DATA EXTRACT ->

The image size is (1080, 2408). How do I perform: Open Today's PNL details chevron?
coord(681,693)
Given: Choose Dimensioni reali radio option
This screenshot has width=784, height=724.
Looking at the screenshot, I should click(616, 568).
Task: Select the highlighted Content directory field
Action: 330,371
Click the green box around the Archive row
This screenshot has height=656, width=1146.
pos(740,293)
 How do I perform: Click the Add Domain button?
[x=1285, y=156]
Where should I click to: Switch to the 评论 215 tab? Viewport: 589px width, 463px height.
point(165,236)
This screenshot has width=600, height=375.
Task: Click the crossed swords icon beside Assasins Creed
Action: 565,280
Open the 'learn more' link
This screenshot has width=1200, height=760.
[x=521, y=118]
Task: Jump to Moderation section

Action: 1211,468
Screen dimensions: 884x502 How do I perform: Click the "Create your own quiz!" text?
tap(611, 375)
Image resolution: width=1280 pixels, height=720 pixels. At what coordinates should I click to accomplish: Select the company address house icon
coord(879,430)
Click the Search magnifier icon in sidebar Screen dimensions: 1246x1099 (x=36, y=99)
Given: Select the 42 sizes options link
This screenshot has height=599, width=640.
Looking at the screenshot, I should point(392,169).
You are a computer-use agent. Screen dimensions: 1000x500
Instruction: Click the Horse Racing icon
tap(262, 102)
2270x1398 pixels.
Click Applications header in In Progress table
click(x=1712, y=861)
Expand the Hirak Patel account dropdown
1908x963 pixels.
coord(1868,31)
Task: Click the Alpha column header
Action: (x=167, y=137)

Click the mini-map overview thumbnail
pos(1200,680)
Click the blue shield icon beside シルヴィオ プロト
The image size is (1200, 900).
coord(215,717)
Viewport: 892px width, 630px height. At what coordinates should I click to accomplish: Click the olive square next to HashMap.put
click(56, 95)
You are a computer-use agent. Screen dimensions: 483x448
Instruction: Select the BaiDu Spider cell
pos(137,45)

REQUIREMENT -> Lay out the data between the line holding "Image resolution: width=1280" and the line holding "click(56, 95)", inclusive, as a JSON list of strings with one string per line and blank lines omitted.

TASK RESULT ->
[
  "Image resolution: width=1280 pixels, height=720 pixels. At what coordinates should I click to accomplish: Select the company address house icon",
  "coord(879,430)",
  "Click the Search magnifier icon in sidebar Screen dimensions: 1246x1099 (x=36, y=99)",
  "Given: Select the 42 sizes options link",
  "This screenshot has height=599, width=640.",
  "Looking at the screenshot, I should point(392,169).",
  "You are a computer-use agent. Screen dimensions: 1000x500",
  "Instruction: Click the Horse Racing icon",
  "tap(262, 102)",
  "2270x1398 pixels.",
  "Click Applications header in In Progress table",
  "click(x=1712, y=861)",
  "Expand the Hirak Patel account dropdown",
  "1908x963 pixels.",
  "coord(1868,31)",
  "Task: Click the Alpha column header",
  "Action: (x=167, y=137)",
  "Click the mini-map overview thumbnail",
  "pos(1200,680)",
  "Click the blue shield icon beside シルヴィオ プロト",
  "The image size is (1200, 900).",
  "coord(215,717)",
  "Viewport: 892px width, 630px height. At what coordinates should I click to accomplish: Click the olive square next to HashMap.put",
  "click(56, 95)"
]